Aim: Please copy out word for word the portion of the material below that begins with the line containing "You are a computer-use" and runs through the end of the material.
>> Start
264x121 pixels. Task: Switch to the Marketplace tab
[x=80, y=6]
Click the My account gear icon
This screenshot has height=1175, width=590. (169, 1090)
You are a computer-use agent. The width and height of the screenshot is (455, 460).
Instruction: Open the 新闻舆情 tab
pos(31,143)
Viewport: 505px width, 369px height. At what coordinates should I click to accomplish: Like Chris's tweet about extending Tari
>> End
Solution to this exercise:
You are a computer-use agent. The width and height of the screenshot is (455, 460).
Instruction: Open the 新闻舆情 tab
pos(31,143)
Viewport: 505px width, 369px height. At what coordinates should I click to accomplish: Like Chris's tweet about extending Tari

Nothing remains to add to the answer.